◆ WRITTEN TASK A: In the rows, rewrite the lines between the one holding "Image resolution: width=358" and the one holding "click(x=340, y=207)", inclusive, as a JSON list of strings with one string per line and no blank lines. Leave out the pictures.

◆ TEXT PASSAGE:
However, it is also to be noted that being a PSU, it also enjoys certain advantages like preference in order awards, significant cash advances and tremendous support on long-term R&D projects. Another key thing to note here is, so far over last seven decades, the same issues were present but still company has turned out to be one of the extremely efficient and globally competitive enterprise. Also, it is to be noted that logically speaking, any Government, whether its NDA or UPA or some other – can’t afford a company like HAL to fail as its survival is crucial from national security point of view.

Product Quality Issues :

There has been quality issues in some of the products supplied by HAL. Major has been Ecuador issue wherein out of seven Dhruv helicopters supplied by HAL, four crashed ; no data was supplied by Ecuador on reason for crash citing confidentiality issue ; whereas there could be quality issue in this said case but, logically speaking, no company will supply and that too export such products where majority or all of them are faulty ; as also, before actual delivery of such flying platforms, stringent tests are done by the purchaser and only after satisfaction, actual delivery happens. However, there can be no denying of the fact that this thing has happened in past –-- It is also to be noted here that these same Dhruv helicopters were used by India for recent surgical strikes done on neighbour’s territory in 2016 – this is after the said crashes happened in Ecuador — if there would have been doubt on quality of this product Indian Armed Forces would have never used this for such crucial mission.

There were also some unconfirmed reports in 2015 that Boeing has ended contract with HAL for supply of structures and components to its military aircrafts citing quality issues. However, if we look at recent statement by Boeing in November 2017, it has said “HAL has been a key partner of Boeing for over two decades and today manufactures components for our commercial and defense platforms, including for the F/A-18 Super Hornet. We are continually exploring ways to expand that relationship.”

IAF and Navy has also reported some quality issues in products supplied or ROH done by HAL; although such reports are not many.

◆ EXTRACTED INFORMATION:

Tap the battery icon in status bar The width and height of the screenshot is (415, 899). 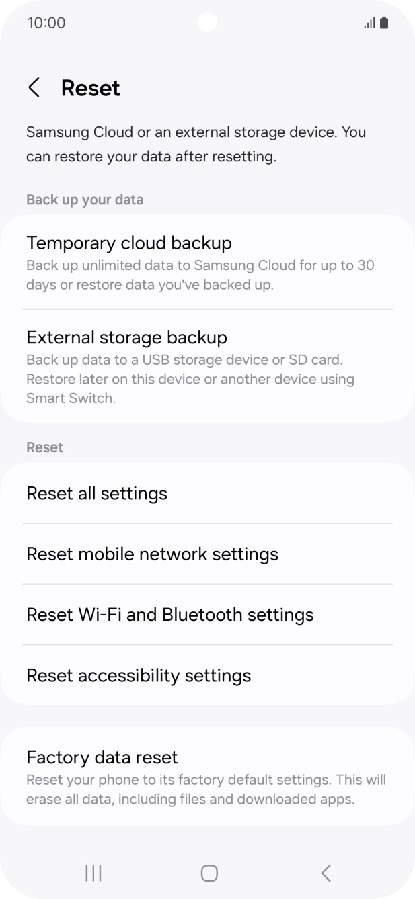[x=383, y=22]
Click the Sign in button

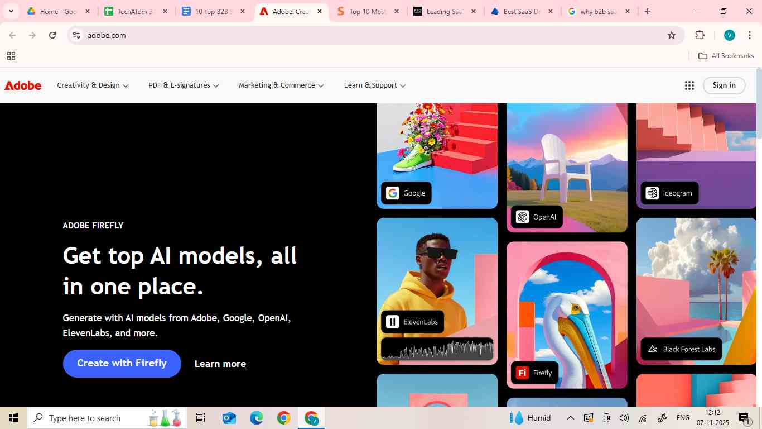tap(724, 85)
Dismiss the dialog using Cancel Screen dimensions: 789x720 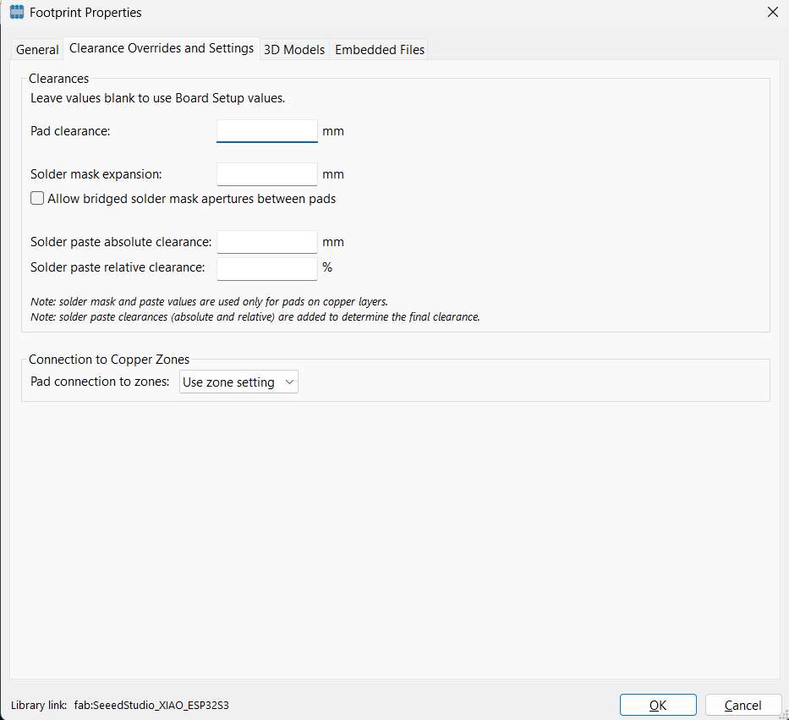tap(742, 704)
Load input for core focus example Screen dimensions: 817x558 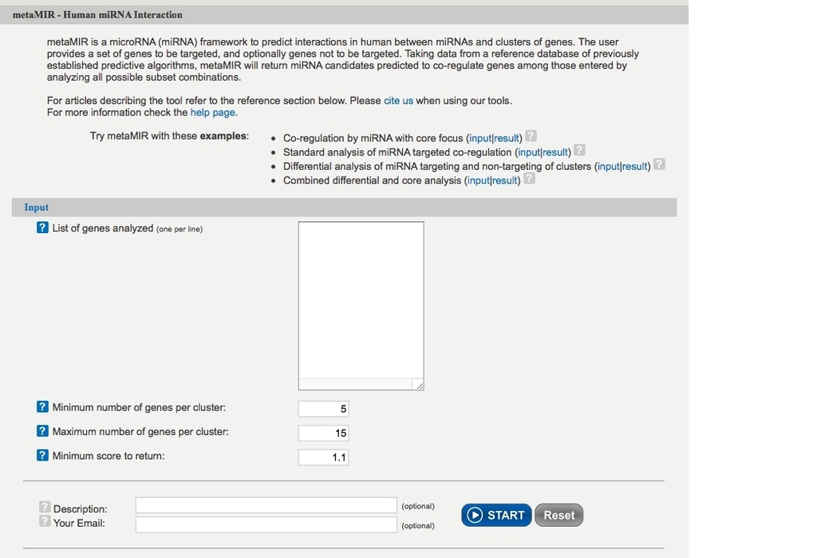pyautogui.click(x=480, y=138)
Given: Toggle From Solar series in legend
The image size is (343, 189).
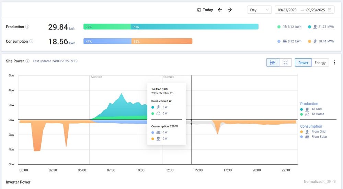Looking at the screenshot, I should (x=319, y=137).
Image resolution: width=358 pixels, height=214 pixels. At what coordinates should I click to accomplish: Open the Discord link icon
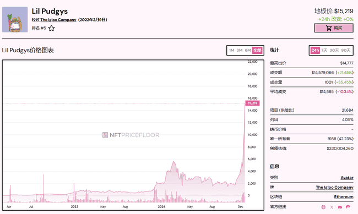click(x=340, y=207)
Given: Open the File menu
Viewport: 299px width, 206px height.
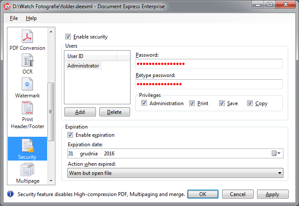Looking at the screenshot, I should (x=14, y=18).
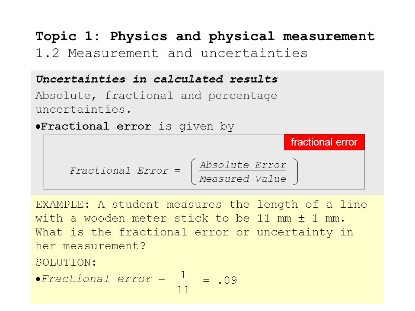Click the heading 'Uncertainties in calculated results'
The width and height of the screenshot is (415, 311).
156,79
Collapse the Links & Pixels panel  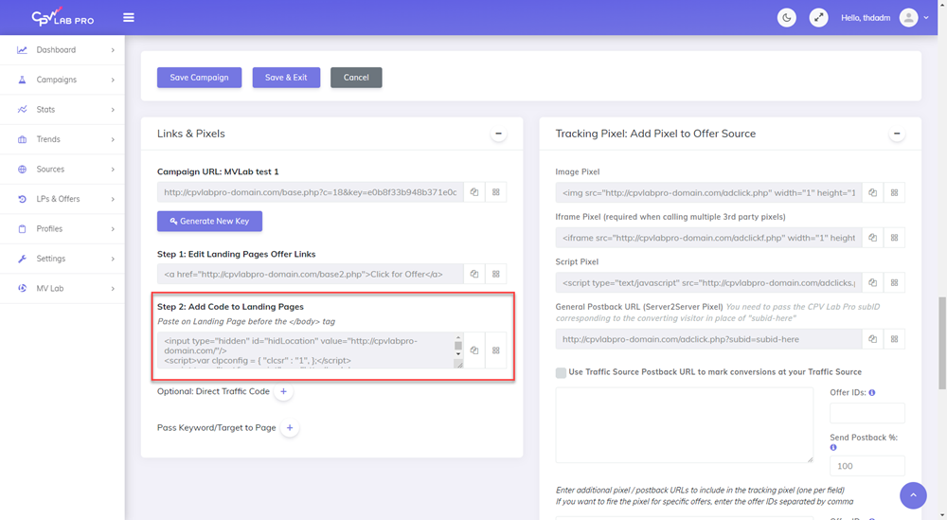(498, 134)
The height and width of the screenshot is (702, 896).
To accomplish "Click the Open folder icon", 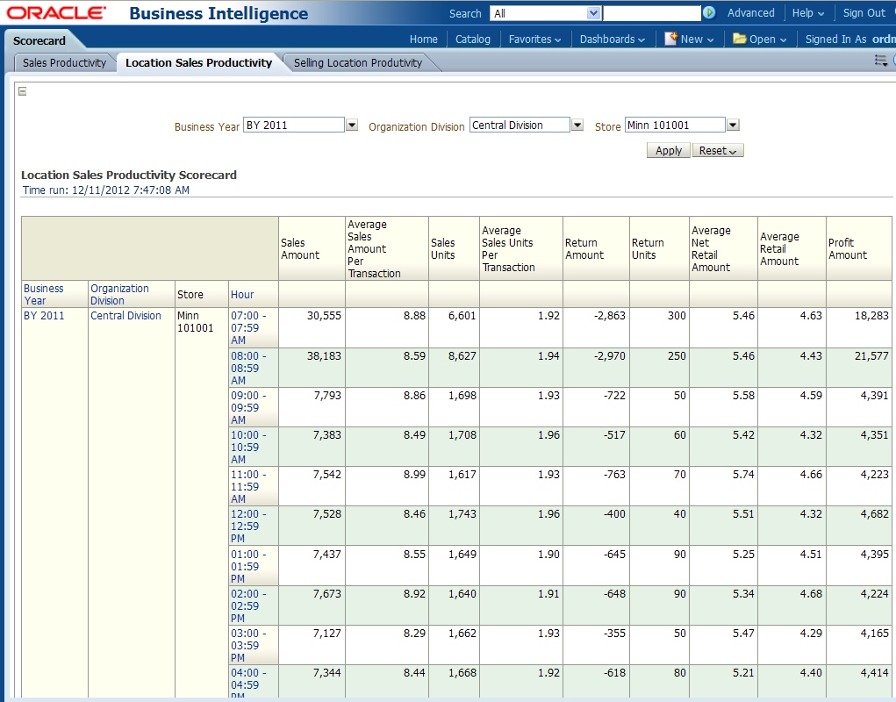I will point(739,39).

◆ WRITTEN TASK B: Copy the HAL passage from "There were also" through "are not many.", inclusive, putting "Airbus" in place of "Boeing".

◆ WRITTEN ANSWER A:
[
  "Image resolution: width=358 pixels, height=214 pixels. At what coordinates should I click to accomplish: Open the Discord link icon",
  "click(x=340, y=207)"
]

◆ WRITTEN ANSWER B:
There were also some unconfirmed reports in 2015 that Airbus has ended contract with HAL for supply of structures and components to its military aircrafts citing quality issues. However, if we look at recent statement by Airbus in November 2017, it has said “HAL has been a key partner of Airbus for over two decades and today manufactures components for our commercial and defense platforms, including for the F/A-18 Super Hornet. We are continually exploring ways to expand that relationship.”

IAF and Navy has also reported some quality issues in products supplied or ROH done by HAL; although such reports are not many.